You do not want RTX 3090 Ti, only the 3090 (blowers if possible, as I described here).

I seriously doubt that you are going to be able to do anything with RTX 3060 12GB besides just running small LLM models, or running Stable Diffusion, etc… I would not expect them to be useful for training.

Honestly I think you need to more seriously consider cloud for this. I do not think its gonna be economical to go bare-metal for this purpose.

I will be using pcie 3 x16 risers and powerful fan solutions so in general I don’t really care about what kind of stock GPU cooling I got.

It is true that an 3090 could be faster than 3x 3060 at same price but I would have got more aggregated memory with 3x 3060. I don’t know why you think stacks of 3060 would not train well. Have you used DeepSpeed ZeRO for training/inference on multiple-gpu/multiple-node?

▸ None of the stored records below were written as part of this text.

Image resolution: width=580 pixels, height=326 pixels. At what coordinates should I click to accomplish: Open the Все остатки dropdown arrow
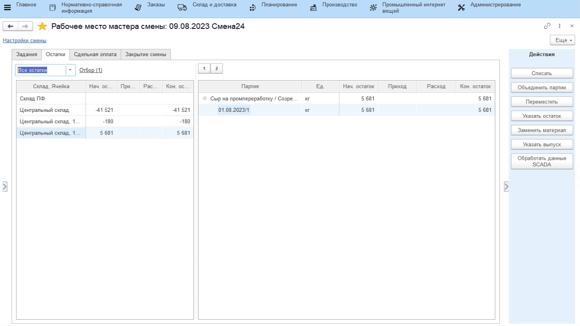[70, 70]
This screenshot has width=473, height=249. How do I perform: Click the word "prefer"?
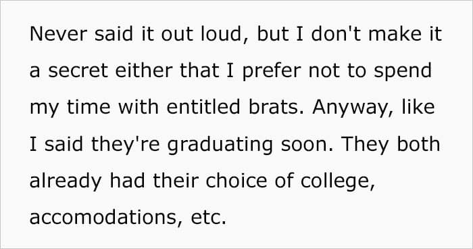click(272, 72)
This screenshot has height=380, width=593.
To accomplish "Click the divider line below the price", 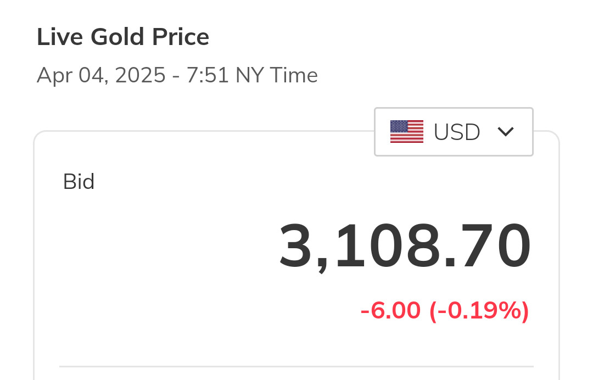I will [297, 366].
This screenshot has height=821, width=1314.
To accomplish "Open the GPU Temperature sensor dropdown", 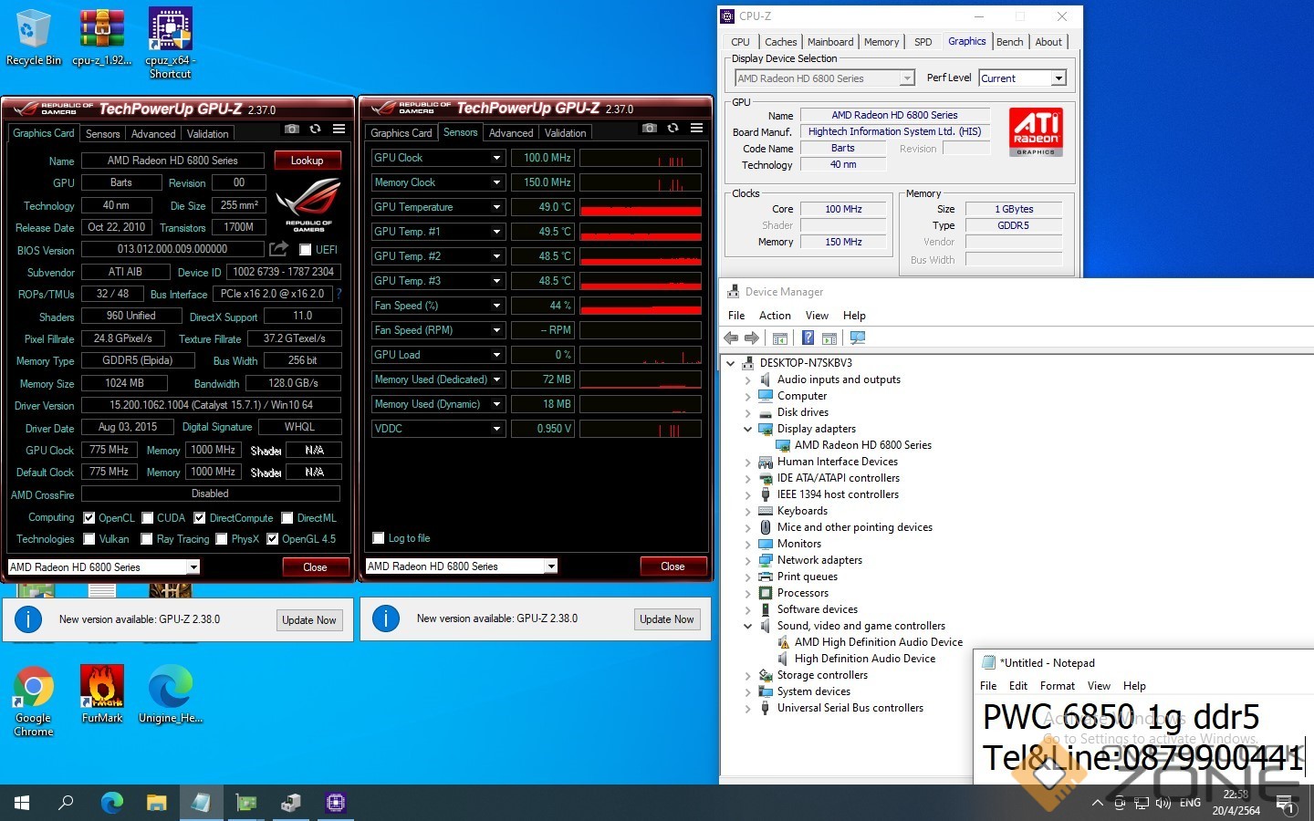I will click(496, 207).
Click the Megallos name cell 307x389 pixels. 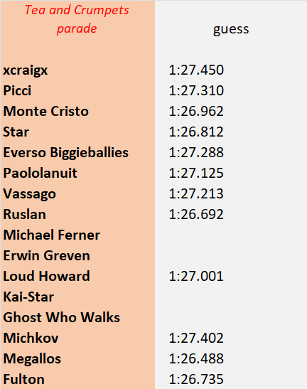(x=77, y=358)
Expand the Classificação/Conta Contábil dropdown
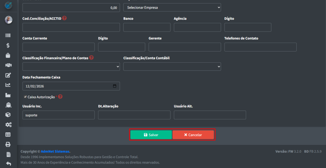The image size is (326, 168). click(x=172, y=67)
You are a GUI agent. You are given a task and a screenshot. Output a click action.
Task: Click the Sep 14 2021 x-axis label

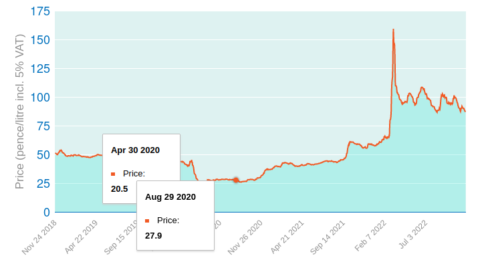[328, 239]
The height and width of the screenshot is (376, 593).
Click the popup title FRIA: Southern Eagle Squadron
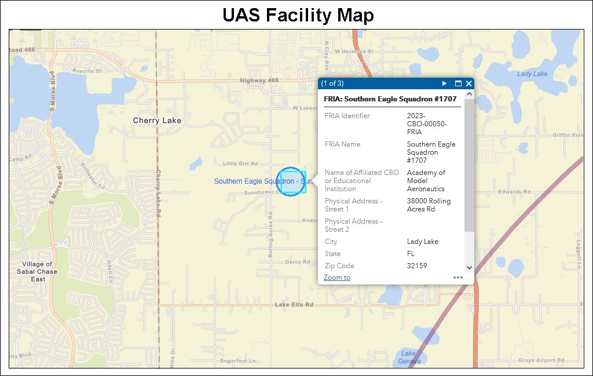coord(390,99)
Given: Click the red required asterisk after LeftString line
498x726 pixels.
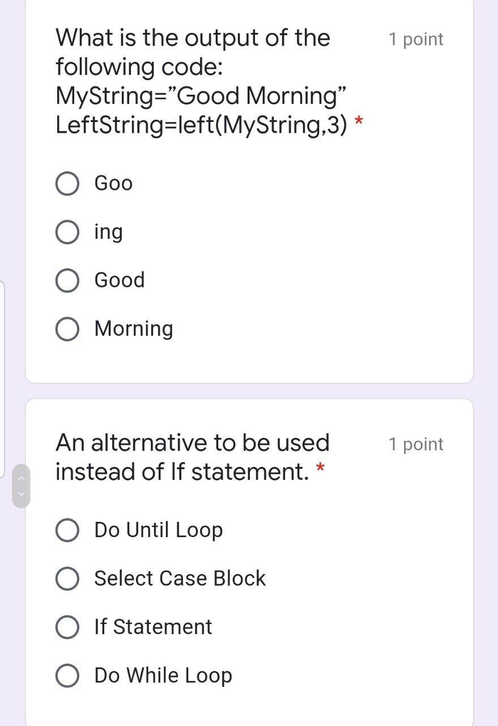Looking at the screenshot, I should pos(358,122).
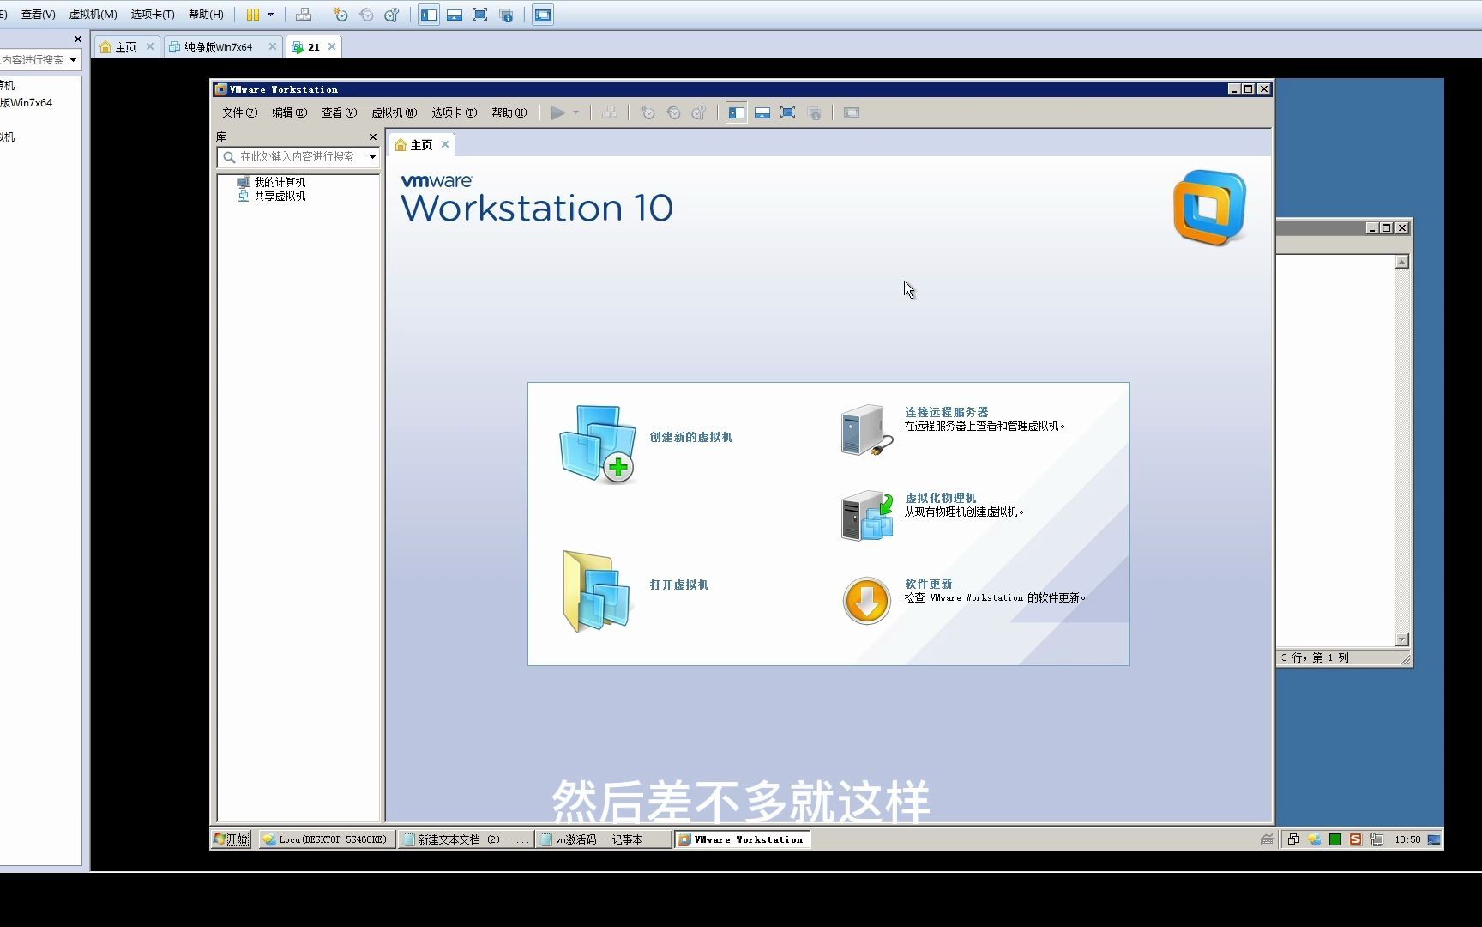Toggle the Library panel visibility
This screenshot has height=927, width=1482.
pos(736,112)
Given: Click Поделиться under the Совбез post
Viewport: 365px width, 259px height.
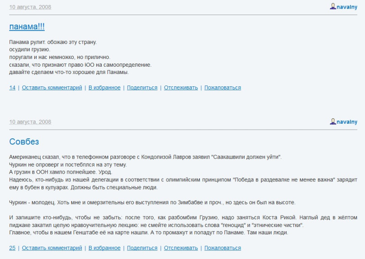Looking at the screenshot, I should coord(142,248).
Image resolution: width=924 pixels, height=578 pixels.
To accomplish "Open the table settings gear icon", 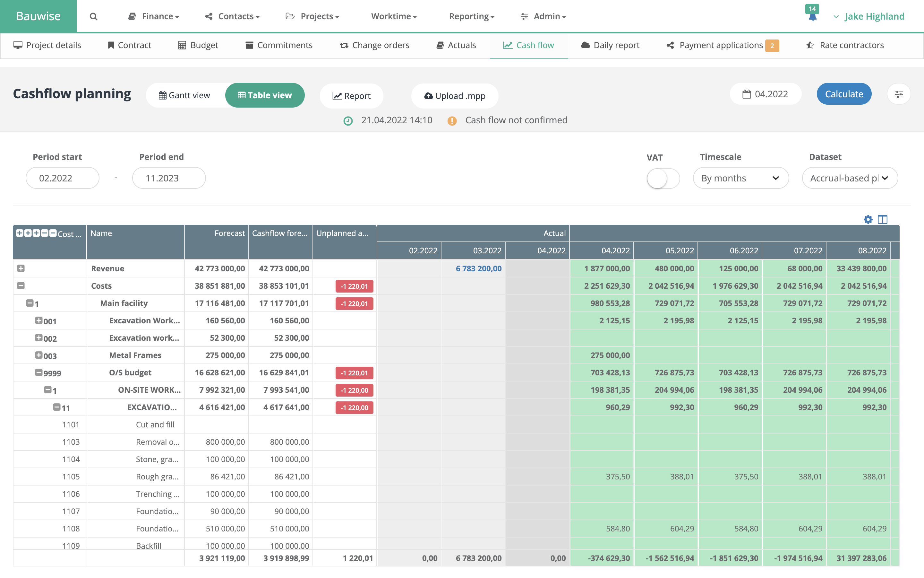I will [x=868, y=219].
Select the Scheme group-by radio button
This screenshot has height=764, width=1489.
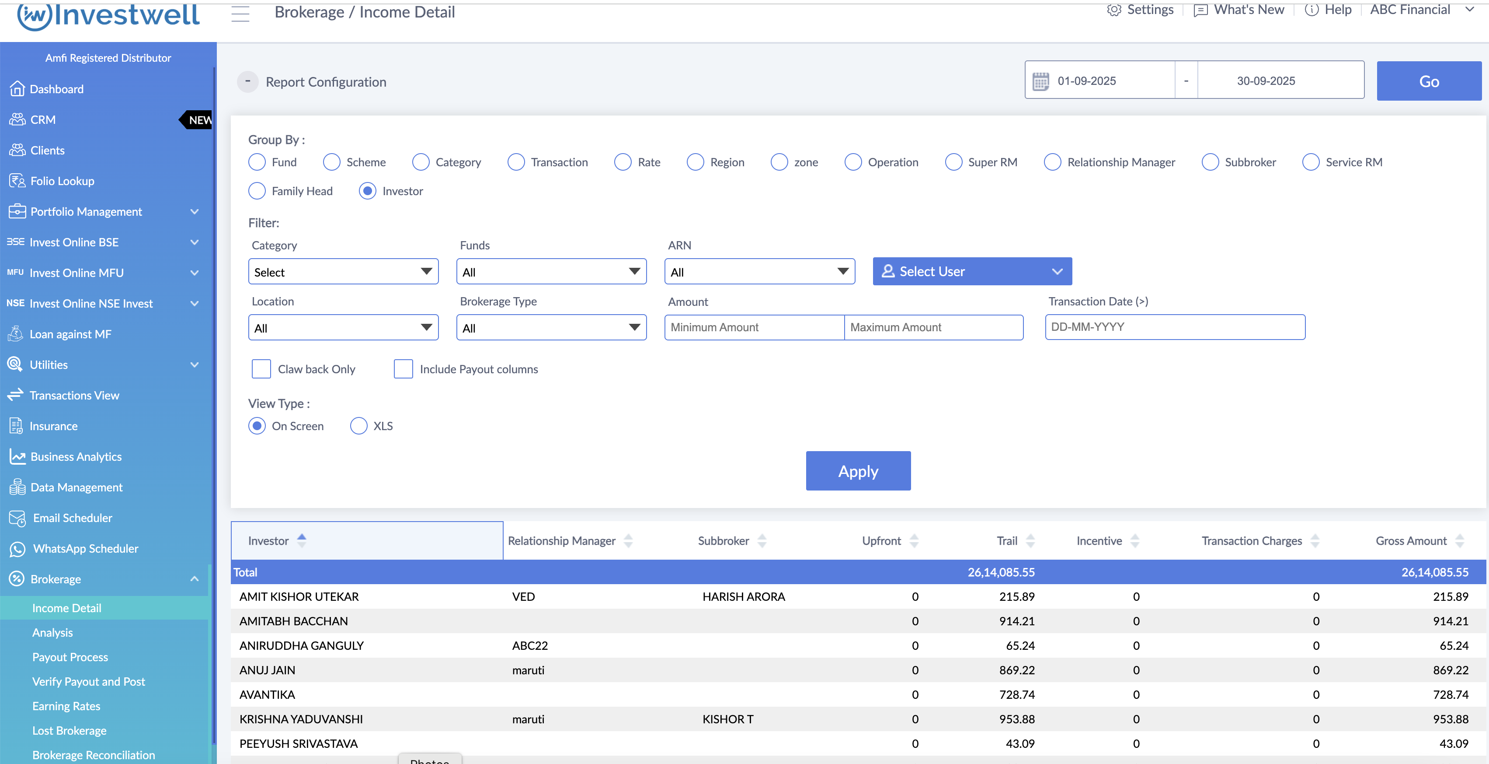point(332,162)
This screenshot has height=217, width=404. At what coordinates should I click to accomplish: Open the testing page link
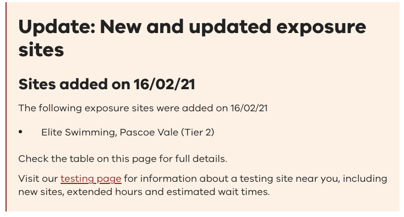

If I only have to do this task once, I would have considered cloud. But we are not looking to do it once as our club members would likely be using the cluster 24/7 to train more models (of different architecture) after this task is finished. Therefore, cloud is not economically viable.

This is a bit after the last response…
x99 has 40 pcie lanes max per CPU. So 5 cards max at 16 lanes not including any other add in cards or how the motherboard routes connections (4 more likely unless 8 lanes are used then 8 cards max per cpu). x99 is also pcie gen 3.0 meaning you will have some degredation in performance with Nvidia 3000 series that is gen 4.0.

My very limited test testing gen 4.0 vs gen 3.0 with 16 lanes was 10% drop in some applications but milage will heavily vary. My tests were more gaming oriented.